A 25-year-old QH gelding in poor condition, with no history of previous dentistry, was referred to the wet lab for dental evaluation. There was an incisor missing on both the upper and lower arcades and the lower canines were slightly mobile. An oral speculum was not used on this horse for examination due to the condition of the incisors. Intraoral radiographs were taken of both the upper and lower incisor arcades for evaluation.


The 102 is missing but I’m not sure which lower incisor is missing due to drifting and deformation. I believe it is the 402 from the shape of the teeth shown in the intraoral radiographs. The reason for these missing teeth is unknown but the most common reasons are trauma or genetics. All of the teeth are stable except the lower canines, however there is a lot of alveolar bone loss and hypercementation around all of the incisors. It is common to see increased production of cementum in geriatric horses to help stabilize these expired teeth, but several of these incisors have excessive cementation, alveolar bone loss, and recession of gingiva, which will likely lead to a breakdown of periodontal attachment and necessitate removal.

The lower canines show a modeling effect along with hypercementation in the radiograph, which is an indication of infection. Also, these lower canines are not stable and have severe alveolar bone loss and recession of gingiva. The most common reasons for infected canines are pulp exposure from excessive reduction, periodontal disease started by excessive calculus buildup around the tooth, and hypercementation syndrome which occurs in older horses.


Canines are used for fighting and have no mastication function. However, we do not routinely remove these teeth because they normally do not interfere with performance and have a long curved root deep into the mandible, which makes them difficult to extract. In this case there is severe infection, and the horse is probably experiencing oral discomfort. Due to the extent of the periodontal disease, extraction is the best option. Elevation should be done with a thin incisor elevator to break down the periodontal attachments as deep as possible into the alveolus. After elevation, patient force was applied with forceps and the canines were successfully removed. However, removal of alveolar bone on the labial side is often necessary in order to extract canines that are firmly attached.

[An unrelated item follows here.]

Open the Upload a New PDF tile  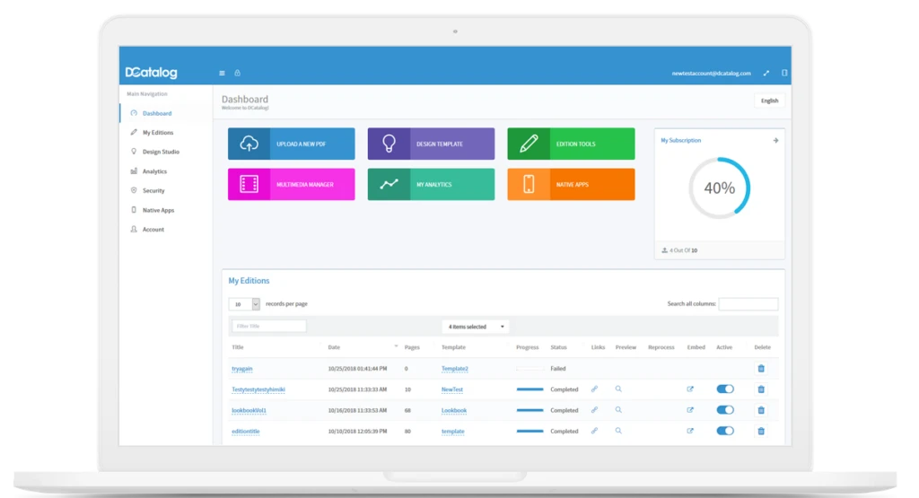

The alveolus is examined for any fractures or loose fragments of tooth or bone which should be removed. Damaged gingiva should be removed or sutured, if viable, to obtain a smooth healing surface. To allow the area to drain and granulate, the alveolus is not filled with any packing material. Daily flushing is necessary to remove any feed material from the alveolus until it is completely granulated. Antibiotics may be of benefit along with anti-inflammatory therapy. Debridement and flushing daily with large quantities of water is adequate in most cases.